TAU-INDUCED NEURODEGENERATION IS MEDIATED BY RNA BINDING PROTEINS

Abstract

The classic model of protein aggregation posits that aggregation of tau occurs as a random event. However, this model over-looks emerging the biology of RNA binding proteins (RBPs) and tau in producing RNA granules, which control RNA metabolism. RBPs readily aggregate through a tightly regulated mechanism involving liquid-liquid phase separation. Mutations in RBPs linked to neurological diseases increase the propensity of RBPs to aggregate, which can become irreversible with time.
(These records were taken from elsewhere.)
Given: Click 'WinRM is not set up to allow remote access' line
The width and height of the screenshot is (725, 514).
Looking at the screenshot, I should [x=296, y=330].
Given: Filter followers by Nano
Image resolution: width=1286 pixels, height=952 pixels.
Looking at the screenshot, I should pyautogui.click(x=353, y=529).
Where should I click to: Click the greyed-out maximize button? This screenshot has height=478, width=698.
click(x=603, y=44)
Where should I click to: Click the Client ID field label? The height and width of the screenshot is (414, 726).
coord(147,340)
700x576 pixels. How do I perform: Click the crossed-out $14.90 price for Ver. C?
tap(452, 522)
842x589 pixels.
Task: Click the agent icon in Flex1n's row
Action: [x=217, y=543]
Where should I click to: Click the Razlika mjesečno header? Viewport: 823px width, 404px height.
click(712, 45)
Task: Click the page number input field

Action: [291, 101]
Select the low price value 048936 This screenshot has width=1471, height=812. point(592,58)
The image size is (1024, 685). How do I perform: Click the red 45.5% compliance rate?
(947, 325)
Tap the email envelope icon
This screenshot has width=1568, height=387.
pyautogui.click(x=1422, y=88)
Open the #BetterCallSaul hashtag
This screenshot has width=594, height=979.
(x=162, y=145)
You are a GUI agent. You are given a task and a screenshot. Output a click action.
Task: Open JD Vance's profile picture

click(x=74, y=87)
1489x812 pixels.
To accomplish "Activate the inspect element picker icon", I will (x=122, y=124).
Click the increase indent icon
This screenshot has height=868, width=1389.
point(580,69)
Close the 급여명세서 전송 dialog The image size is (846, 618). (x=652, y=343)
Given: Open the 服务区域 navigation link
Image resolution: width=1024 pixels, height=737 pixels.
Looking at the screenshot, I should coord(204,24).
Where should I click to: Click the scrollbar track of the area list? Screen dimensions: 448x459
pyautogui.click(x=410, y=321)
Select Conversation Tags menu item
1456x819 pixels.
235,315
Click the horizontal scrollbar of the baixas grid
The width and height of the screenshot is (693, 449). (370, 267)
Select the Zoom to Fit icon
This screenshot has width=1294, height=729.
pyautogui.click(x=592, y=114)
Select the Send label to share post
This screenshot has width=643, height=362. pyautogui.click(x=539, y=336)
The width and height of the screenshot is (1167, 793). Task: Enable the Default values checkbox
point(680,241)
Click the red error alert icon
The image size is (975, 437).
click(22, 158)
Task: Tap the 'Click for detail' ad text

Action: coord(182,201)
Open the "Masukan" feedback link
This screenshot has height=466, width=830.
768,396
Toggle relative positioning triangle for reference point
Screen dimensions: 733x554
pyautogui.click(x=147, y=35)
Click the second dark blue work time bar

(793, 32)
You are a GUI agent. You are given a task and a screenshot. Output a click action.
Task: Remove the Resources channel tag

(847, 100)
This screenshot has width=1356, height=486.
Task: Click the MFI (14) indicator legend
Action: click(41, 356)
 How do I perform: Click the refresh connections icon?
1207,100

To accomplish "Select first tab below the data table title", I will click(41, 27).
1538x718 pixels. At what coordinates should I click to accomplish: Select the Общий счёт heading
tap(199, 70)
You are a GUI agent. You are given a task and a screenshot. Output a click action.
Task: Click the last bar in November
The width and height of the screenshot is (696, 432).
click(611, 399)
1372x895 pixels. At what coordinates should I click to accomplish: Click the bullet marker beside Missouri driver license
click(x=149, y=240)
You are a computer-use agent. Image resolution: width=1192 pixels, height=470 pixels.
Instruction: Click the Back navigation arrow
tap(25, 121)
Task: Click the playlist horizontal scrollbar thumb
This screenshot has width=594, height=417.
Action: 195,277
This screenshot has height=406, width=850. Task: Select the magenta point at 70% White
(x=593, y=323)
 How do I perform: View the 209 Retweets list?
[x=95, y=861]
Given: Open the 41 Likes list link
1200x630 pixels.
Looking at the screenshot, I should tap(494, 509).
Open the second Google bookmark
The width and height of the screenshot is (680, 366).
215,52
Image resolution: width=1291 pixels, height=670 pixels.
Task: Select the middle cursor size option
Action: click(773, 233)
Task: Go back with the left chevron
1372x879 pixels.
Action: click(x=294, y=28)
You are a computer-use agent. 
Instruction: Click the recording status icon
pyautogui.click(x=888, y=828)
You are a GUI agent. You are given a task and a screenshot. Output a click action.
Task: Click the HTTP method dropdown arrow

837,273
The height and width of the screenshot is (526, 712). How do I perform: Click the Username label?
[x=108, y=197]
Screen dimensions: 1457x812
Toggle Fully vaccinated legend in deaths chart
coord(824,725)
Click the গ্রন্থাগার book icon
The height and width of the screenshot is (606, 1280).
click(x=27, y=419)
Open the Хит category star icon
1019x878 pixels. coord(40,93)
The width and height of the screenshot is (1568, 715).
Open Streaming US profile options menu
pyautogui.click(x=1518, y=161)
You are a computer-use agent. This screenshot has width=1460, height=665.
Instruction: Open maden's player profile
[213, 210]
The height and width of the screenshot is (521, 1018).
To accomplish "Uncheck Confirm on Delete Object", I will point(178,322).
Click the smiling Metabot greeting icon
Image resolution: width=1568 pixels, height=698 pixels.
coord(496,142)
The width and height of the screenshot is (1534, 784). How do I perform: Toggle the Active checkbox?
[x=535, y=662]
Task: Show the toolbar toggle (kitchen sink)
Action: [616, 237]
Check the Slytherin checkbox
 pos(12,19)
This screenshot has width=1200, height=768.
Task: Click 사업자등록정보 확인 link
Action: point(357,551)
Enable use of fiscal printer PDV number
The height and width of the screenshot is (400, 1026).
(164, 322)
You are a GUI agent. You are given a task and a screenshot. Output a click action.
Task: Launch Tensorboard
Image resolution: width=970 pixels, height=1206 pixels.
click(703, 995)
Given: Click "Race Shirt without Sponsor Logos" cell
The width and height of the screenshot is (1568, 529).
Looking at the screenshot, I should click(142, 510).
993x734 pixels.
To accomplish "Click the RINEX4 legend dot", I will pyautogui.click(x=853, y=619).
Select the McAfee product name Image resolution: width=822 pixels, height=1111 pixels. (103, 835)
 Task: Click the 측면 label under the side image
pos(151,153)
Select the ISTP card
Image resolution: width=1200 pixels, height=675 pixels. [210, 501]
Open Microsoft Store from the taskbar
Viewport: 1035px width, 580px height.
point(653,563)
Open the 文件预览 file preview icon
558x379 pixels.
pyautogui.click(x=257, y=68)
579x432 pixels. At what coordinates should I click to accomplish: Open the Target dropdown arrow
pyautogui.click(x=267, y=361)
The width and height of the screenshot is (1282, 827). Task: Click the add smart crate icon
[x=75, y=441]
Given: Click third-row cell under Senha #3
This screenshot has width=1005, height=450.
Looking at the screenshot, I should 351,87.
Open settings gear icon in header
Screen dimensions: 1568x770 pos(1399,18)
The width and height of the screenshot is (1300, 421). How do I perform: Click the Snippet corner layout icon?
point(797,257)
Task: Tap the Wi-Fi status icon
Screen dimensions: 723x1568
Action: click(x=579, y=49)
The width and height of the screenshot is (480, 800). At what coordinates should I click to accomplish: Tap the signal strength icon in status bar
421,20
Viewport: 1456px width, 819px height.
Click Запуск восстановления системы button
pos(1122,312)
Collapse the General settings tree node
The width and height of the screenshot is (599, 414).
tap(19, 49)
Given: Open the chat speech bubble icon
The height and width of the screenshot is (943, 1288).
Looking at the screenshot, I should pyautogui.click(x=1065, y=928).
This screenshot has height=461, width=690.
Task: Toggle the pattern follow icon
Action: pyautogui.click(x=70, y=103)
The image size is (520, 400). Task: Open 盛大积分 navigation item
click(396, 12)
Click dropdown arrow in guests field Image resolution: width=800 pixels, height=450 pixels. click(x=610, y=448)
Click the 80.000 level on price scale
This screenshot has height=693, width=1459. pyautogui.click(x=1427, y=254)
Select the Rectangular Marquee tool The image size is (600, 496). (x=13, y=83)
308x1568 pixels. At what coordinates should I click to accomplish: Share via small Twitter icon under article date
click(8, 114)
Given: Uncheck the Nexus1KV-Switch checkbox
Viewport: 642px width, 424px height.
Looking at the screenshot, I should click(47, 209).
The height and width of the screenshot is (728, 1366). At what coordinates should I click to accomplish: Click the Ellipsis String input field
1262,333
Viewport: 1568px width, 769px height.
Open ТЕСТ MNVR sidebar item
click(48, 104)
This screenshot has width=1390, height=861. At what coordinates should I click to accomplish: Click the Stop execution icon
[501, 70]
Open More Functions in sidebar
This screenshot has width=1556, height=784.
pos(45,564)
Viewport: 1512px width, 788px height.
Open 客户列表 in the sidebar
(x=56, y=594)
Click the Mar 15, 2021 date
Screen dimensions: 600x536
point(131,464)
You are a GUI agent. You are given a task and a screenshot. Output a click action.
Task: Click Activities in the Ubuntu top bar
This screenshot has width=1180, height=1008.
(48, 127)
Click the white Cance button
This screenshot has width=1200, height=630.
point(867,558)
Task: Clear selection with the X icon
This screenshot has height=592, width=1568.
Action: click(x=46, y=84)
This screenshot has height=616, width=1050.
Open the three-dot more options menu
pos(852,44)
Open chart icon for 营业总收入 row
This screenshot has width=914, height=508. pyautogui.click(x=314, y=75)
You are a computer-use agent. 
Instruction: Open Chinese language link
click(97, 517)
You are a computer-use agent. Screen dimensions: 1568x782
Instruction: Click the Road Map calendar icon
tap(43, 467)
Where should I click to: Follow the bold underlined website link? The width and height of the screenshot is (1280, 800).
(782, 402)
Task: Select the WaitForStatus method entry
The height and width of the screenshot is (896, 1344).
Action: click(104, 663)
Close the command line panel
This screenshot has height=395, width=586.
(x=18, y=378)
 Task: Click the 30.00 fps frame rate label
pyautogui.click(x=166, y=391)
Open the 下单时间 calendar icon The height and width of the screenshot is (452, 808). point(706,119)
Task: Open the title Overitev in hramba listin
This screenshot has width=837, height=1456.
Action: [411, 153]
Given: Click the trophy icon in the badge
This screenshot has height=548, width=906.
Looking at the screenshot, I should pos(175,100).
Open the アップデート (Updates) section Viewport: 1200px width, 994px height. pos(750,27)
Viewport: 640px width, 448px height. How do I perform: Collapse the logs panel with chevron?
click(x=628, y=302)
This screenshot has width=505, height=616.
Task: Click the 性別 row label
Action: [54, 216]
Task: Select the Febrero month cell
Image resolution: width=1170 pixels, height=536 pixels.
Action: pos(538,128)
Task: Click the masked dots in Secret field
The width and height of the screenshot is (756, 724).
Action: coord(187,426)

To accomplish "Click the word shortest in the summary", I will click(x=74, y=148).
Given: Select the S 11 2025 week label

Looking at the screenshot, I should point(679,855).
Recent cell culture studies show that the association of tau with RBPs promotes tau aggregation, while reducing T cell intracellular antigen 1 (TIA1), a core nucleating RBP, protects against tau-mediated toxicity. PS19 P301S tau mice were crossed with TIA1-/- to generate P301S tau x TIA1+/- and P301S tau x TIA1 -/- mice. Reducing TIA1 levels in vivo strongly protects against neurodegeneration and prolongs survival. PS19 x TIA1+/- mice exhibit a 26% increase in lifespan. The protection is associated with rescue of deficits in RNA metabolism, including a striking decrease in the number of cytoplasmic stress granules, a corresponding increase in nuclear TIA1, and rescue of dysfunctional RNA splicing. There is a correspondingly increased binding of tau to microtubules and microtubule stabilization. The mice show strongly improved neuronal/brain function, including protection against synaptic and neuronal loss, and improved spatial working memory. Remarkably, this protection occurs despite increased neurofibrillary tangles. Biochemical studies show that PS19 x TIA1+/- mice exhibit a striking reduction of soluble tau oligomers with a corresponding increase in levels of insoluble tau fibrils. These results point to dysfunction of RBPs and RNA metabolism as important factors contributing to tauopathy. We propose a new paradigm in which tau pathology is (in part) driven by the role of tau in the translational stress response, which is mediated by the interaction with RBPs and RNA granules. Excess aggregation of RBPs produces pathological stress granules, which promote tau aggregation and cause RNA metabolism dysfunction. Tau / RBPs interactions appear to enhance the accumulation of tau in an oligomeric state that is more toxic than fibrillar tau. These results suggest that RBPs could provide compelling targets for therapeutic development.